The group has elected to apply IFRS 16 using the modified retrospective approach. As prescribed by IFRS 16, lease liabilities are measured at the present value of remaining lease payments discounted at the incremental borrowing rate at the date of initial application. The group has elected to measure right of use assets on transition date (1 October 2019) at their carrying amounts as if IFRS 16 had applied since the lease commencement dates, discounted using the incremental borrowing rate at the date of initial application. Right of use assets relating to new leases are measured at the amount of initial measurement of the lease liability plus initial direct costs. As part of the modified retrospective transition approach, the group has elected to apply the practical expedient which allows a single discount rate to be applied to a portfolio of leases with reasonably similar characteristics.

Right of use assets are tested for impairment when there are indicators of impairment. IFRS 16 removes the straight-line rent cost previously recognised in respect of operating leases under IAS 17, and replaces the cost with depreciation on right of use assets and interest charged on outstanding lease liabilities.

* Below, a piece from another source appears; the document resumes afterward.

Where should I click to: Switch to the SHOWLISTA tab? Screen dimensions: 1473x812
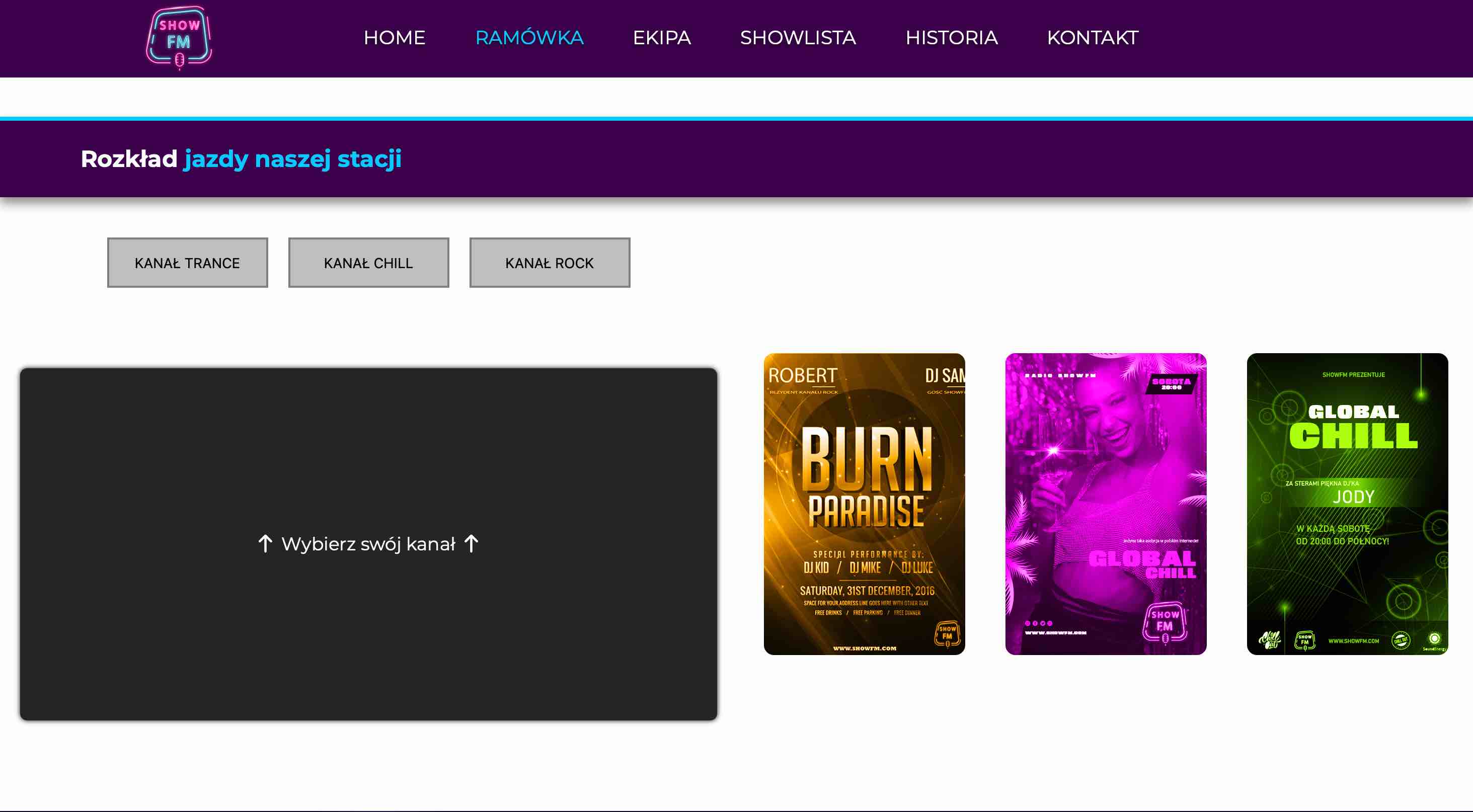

On transition date, the right of use asset and lease liability recognised was R356,4 million and R412,7 million respectively. The long and short-term portion of the lease liability is R277,4 million and R135,3 million respectively. The deferred tax asset recognised on transition amounted to R12,9 million.

The right of use assets capitalised and included in the property, plant and equipment at 30 September 2020 amounted to R291,9 million with related depreciation of R123,2 million. The long and short-term portion of the lease liability is R197,2 million and R139,0 million respectively.

9. National Foods Holdings Limited

As disclosed in the 30 September 2019 financial statements, the equity accounted results of National Foods Holdings Limited (NFH), included in these results have been prepared in accordance with the provisions of IAS 29 Financial Reporting in Hyperinflationary Economies, with key accounting principles and judgements applied by the group. In line with the judgements applied during the 2020 financial year, management assessed that the official interbank closing exchange rate is 0,04 ZWL$ to the South African rand and this was therefore used when translating the results of NFH.

The results and net asset value of NFH have been translated into the group’s presentation currency at the closing exchange rate, in accordance with hyperinflationary provisions of IAS 21 The Effects of Changes in Foreign Exchange Rates.

10. Subsequent events

As previously announced on SENS on 29 October 2020, the acquisition of the company’s meat processing facilities at Germiston, Polokwane and Pretoria by Silver Blade Abattoir Proprietary Limited, a wholly owned subsidiary of Country Bird Holdings Proprietary Limited, became effective on 1 November 2020.

On or about 9 November 2020, the company concluded an agreement to dispose of a number of non-core brands in its Personal Care portfolio. The transaction, which will be effective 15 January 2021, will not have a material impact on the company’s net asset value and earnings per share.